I’m using gcc lol. This is the output of gcc --version:

gcc (Ubuntu 11.4.0-1ubuntu1~22.04) 11.4.0

Aha, interesting, apparently this is a difference between OSes (on windows I get 22 bytes). This means you shouldn’t use this as an interchange format. But I guess ctypes should correct it’s behavior here to match up with the ABI? We should find some actual documentation of the ABI for bit fields then. And apparently I am misremembering the C standard forbidding this? Gotta check that.

Yeah, I should probably use something more portable like protobuf.

About the C standard, it seems like bit packing in structs is implementation specific. I don’t know if this is the correct doc, but I’m referring to https://www.open-std.org/jtc1/sc22/wg14/www/docs/n1570.pdf. In section 6.7.2.1, paragraph 5 states that the types allowed for bit-fields are implementation-defined:

A bit-field shall have a type that is a qualified or unqualified version of _Bool, signed int, unsigned int, or some other implementation-defined type.
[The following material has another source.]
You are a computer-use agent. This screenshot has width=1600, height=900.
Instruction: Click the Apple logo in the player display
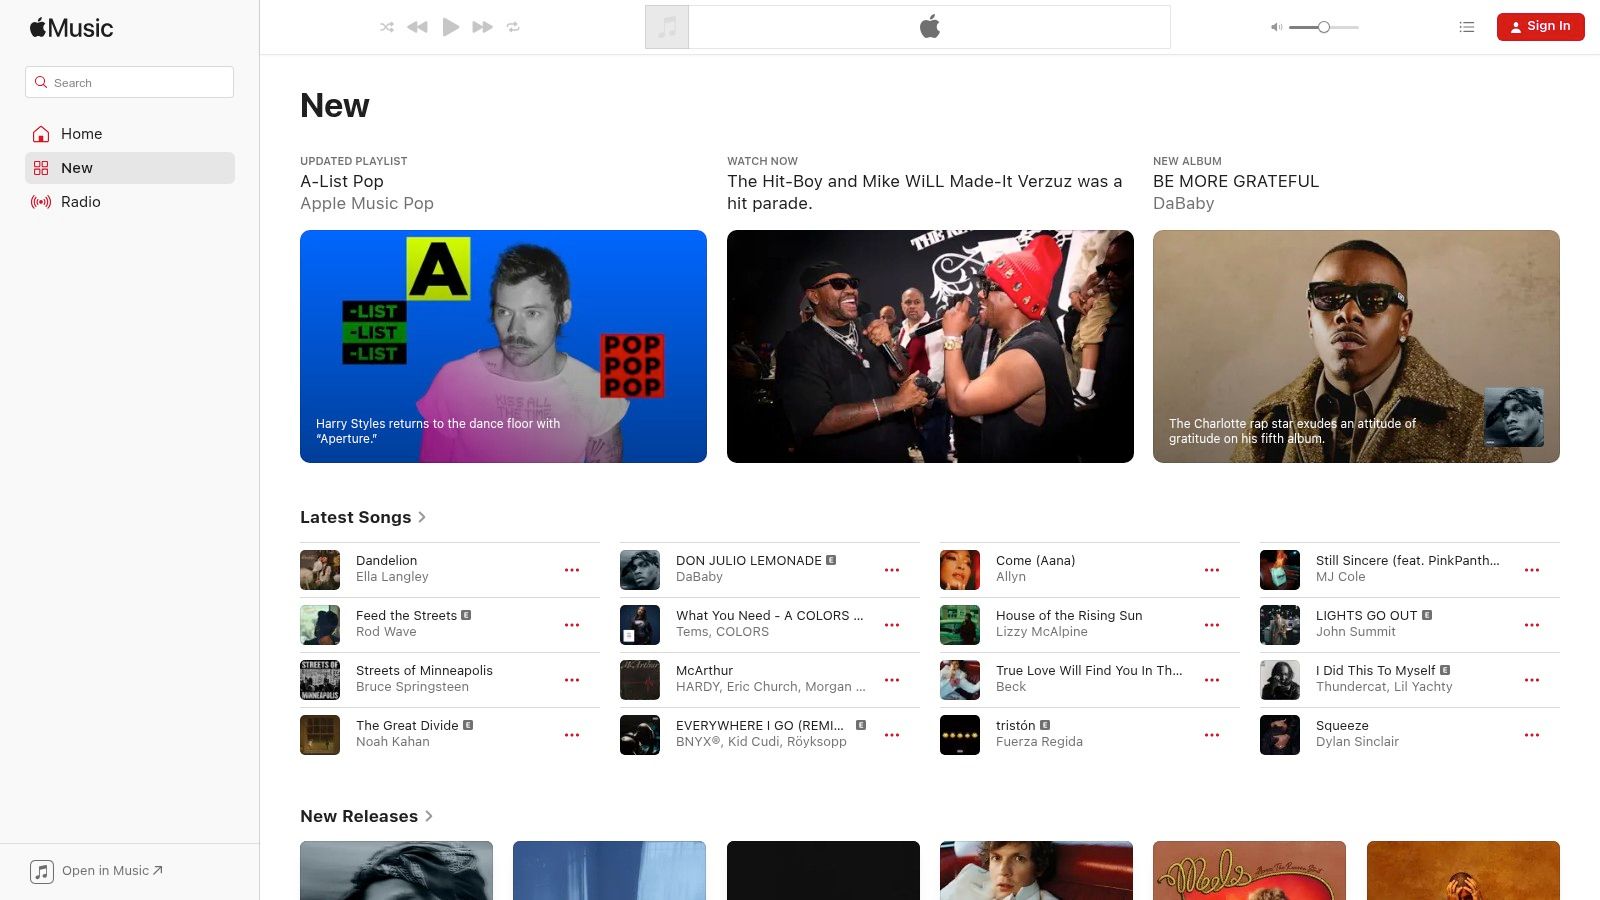(x=930, y=27)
It is implementation-defined whether atomic types are permitted.

And then what I understood from paragraph 11 of the same section is that allowing insertion of part of a field in the remaining bits of a unit is implementation-defined:

An implementation may allocate any addressable storage unit large enough to hold a bit-field. If enough space remains, a bit-field that immediately follows another bit-field in a structure shall be packed into adjacent bits of the same unit. If insufficient space remains, whether a bit-field that does not fit is put into the next unit or overlaps adjacent units is implementation-defined. The order of allocation of bit-fields within a unit (high-order to low-order or low-order to high-order) is implementation-defined. The alignment of the addressable storage unit is unspecified.